Filter the records below for the word "time". Copy each line that holds it.

- - -

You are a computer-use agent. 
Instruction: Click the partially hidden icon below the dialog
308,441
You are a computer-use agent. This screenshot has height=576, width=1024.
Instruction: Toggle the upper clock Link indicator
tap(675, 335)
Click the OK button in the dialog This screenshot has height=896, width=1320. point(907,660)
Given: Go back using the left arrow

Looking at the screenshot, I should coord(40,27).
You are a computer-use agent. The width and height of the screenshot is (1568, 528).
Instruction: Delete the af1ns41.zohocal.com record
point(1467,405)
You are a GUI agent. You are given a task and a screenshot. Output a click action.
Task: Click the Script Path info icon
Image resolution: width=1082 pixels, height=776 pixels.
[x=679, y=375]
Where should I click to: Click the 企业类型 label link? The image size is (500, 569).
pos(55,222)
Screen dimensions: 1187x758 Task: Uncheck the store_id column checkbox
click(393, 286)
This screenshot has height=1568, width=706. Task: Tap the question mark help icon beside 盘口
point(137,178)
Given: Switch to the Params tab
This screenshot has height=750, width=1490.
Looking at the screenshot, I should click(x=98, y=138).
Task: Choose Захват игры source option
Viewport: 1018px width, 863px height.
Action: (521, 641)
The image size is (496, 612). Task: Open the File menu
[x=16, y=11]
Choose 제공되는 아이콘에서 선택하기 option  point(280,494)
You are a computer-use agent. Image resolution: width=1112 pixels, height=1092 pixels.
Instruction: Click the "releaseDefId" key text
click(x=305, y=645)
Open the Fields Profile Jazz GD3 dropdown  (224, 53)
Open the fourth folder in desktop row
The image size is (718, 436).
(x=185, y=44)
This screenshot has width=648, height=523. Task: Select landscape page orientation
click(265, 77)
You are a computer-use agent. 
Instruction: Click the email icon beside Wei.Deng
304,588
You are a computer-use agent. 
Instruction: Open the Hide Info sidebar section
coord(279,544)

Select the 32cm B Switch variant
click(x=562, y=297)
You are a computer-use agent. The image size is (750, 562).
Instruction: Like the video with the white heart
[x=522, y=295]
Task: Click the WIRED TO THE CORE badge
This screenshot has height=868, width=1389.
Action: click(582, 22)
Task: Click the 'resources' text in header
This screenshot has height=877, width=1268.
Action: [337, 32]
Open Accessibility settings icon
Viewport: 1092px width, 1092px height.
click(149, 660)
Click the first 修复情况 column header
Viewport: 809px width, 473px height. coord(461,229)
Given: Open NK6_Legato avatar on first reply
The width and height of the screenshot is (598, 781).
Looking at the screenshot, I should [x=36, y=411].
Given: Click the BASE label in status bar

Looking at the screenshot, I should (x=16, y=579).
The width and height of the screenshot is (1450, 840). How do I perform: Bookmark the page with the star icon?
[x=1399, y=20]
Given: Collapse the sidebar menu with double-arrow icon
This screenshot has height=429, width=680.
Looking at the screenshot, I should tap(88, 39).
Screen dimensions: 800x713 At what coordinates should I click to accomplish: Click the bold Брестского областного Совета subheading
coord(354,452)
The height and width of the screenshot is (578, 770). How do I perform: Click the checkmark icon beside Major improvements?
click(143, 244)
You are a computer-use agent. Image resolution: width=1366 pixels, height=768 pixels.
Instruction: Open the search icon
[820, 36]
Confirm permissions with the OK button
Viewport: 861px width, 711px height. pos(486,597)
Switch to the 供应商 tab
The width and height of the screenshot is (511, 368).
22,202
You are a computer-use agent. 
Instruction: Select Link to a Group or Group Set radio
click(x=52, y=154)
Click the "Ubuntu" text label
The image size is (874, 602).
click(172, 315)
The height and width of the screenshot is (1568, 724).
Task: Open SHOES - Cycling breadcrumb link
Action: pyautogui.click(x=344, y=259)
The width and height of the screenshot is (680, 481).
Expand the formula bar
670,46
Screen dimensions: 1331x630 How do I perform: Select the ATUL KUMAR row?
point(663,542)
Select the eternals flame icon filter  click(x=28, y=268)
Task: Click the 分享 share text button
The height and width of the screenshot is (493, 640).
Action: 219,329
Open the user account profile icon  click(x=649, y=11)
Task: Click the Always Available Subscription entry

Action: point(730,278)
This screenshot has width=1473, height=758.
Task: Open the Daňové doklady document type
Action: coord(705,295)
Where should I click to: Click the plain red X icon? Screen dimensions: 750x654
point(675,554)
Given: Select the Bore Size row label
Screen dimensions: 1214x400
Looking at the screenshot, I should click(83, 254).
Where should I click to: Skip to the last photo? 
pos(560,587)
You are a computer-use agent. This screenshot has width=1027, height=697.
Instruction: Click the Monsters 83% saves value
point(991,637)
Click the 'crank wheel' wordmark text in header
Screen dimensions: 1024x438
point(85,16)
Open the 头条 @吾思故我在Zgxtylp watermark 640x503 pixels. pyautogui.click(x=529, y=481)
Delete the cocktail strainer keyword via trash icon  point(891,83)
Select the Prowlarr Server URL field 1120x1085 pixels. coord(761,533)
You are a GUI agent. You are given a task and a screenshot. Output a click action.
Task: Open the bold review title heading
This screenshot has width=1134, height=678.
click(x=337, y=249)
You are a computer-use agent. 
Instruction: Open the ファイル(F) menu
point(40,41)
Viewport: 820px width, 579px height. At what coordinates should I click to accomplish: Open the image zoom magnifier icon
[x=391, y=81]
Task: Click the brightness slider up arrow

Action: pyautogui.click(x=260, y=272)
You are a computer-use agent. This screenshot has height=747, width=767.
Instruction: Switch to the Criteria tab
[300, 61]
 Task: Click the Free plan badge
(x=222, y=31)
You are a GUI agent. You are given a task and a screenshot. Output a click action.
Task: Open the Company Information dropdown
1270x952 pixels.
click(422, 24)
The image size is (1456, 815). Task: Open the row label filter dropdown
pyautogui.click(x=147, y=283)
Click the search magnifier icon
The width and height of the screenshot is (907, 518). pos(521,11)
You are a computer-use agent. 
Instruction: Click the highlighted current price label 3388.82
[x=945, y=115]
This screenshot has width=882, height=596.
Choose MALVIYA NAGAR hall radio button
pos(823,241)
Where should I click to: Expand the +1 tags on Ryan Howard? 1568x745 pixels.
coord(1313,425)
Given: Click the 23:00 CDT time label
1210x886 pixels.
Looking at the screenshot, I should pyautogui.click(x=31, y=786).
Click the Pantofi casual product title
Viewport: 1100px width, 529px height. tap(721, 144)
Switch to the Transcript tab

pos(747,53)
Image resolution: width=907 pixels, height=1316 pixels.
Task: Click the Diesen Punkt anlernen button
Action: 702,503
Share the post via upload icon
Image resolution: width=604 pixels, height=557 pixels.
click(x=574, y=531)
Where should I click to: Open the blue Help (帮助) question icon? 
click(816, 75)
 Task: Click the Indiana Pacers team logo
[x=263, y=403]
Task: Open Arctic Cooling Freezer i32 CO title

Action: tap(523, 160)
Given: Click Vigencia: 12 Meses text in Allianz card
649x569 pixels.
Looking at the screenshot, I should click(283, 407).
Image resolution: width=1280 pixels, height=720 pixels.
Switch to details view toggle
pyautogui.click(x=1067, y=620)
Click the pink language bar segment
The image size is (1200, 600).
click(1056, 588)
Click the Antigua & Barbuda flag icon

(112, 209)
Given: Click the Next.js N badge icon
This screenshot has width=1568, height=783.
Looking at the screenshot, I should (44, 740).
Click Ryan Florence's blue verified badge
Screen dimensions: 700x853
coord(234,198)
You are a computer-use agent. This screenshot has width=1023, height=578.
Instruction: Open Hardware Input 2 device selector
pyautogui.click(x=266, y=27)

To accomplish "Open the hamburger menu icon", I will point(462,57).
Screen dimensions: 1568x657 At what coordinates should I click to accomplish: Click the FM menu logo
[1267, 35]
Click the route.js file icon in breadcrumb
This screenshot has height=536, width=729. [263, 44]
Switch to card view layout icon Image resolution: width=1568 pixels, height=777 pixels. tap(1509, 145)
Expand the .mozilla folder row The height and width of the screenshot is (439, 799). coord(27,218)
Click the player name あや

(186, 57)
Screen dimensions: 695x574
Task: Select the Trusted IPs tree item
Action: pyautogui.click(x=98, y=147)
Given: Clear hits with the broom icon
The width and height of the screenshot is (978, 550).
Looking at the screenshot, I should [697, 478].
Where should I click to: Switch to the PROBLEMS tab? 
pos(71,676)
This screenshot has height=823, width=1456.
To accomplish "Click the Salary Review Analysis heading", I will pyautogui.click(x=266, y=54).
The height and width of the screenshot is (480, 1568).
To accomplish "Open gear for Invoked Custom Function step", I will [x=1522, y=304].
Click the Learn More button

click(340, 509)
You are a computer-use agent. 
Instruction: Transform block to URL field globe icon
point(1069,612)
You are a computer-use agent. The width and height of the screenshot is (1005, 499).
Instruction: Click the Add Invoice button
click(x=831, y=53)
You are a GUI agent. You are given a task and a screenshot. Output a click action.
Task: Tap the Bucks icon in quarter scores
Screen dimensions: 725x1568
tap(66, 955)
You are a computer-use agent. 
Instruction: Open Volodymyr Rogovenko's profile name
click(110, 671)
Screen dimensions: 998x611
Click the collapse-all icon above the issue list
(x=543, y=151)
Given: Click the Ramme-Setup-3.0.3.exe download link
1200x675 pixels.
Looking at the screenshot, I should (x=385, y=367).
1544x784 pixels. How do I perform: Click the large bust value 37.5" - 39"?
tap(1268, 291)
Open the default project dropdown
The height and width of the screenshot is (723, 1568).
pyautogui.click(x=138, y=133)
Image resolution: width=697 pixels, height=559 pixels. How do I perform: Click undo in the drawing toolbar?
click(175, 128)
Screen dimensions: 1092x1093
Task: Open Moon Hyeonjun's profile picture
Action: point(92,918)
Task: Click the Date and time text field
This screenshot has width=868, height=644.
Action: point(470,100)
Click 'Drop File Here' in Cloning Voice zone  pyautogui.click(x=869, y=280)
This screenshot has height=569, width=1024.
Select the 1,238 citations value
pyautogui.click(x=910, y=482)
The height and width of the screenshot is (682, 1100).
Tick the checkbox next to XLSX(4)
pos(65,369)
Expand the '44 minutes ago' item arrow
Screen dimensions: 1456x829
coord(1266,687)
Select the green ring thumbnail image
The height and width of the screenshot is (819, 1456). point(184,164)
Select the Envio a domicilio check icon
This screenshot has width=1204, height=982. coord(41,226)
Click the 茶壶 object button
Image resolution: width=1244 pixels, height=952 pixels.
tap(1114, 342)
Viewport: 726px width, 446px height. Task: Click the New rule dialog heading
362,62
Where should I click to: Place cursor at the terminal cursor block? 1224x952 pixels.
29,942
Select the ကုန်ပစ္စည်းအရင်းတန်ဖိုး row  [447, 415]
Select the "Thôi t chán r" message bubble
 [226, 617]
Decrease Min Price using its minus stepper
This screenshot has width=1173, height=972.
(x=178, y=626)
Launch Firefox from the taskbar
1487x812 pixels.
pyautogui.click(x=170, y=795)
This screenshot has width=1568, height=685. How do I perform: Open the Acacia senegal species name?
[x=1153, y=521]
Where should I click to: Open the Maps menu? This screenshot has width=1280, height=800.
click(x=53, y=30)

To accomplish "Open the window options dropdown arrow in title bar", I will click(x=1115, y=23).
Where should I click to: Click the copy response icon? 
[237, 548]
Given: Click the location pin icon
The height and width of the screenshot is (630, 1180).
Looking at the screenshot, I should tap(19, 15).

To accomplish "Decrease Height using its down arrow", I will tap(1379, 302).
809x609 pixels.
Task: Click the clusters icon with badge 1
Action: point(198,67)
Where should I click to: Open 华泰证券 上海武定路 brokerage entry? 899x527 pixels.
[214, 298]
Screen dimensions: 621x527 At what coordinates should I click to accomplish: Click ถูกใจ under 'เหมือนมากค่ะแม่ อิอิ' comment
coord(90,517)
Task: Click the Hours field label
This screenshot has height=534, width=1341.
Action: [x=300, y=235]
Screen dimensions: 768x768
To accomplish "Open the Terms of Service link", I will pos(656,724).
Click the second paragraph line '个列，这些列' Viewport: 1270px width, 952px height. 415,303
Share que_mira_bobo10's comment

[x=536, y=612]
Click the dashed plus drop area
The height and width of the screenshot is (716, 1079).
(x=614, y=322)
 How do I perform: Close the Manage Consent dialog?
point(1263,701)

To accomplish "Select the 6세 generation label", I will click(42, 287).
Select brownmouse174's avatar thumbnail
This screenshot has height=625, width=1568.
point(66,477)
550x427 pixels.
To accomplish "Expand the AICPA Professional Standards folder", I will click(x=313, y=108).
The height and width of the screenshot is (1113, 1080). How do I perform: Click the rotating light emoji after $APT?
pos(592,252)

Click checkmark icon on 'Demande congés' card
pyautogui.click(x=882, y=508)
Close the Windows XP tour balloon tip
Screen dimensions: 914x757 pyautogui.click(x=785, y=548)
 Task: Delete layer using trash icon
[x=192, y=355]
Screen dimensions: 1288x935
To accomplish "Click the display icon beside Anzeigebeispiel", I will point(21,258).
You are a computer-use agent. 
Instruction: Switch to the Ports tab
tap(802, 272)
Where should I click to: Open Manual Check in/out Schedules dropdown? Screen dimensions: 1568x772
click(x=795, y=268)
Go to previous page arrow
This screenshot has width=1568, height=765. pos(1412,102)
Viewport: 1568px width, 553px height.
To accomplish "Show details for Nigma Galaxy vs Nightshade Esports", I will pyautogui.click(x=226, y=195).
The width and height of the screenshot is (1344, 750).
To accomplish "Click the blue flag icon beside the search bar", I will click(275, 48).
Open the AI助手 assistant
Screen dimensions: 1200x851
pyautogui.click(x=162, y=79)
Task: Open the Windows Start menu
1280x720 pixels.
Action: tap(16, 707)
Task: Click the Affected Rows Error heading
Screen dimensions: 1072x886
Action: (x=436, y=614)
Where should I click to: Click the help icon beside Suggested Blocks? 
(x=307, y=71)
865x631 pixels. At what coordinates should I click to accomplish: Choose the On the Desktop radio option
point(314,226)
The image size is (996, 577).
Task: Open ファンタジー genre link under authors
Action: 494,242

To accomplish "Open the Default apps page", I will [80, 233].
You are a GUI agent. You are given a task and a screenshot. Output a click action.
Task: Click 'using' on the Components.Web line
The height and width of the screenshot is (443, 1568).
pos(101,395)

- - -

### ANSWER AREA
Given: Click the 23:00 CDT time label
Task: Click the Date and time text field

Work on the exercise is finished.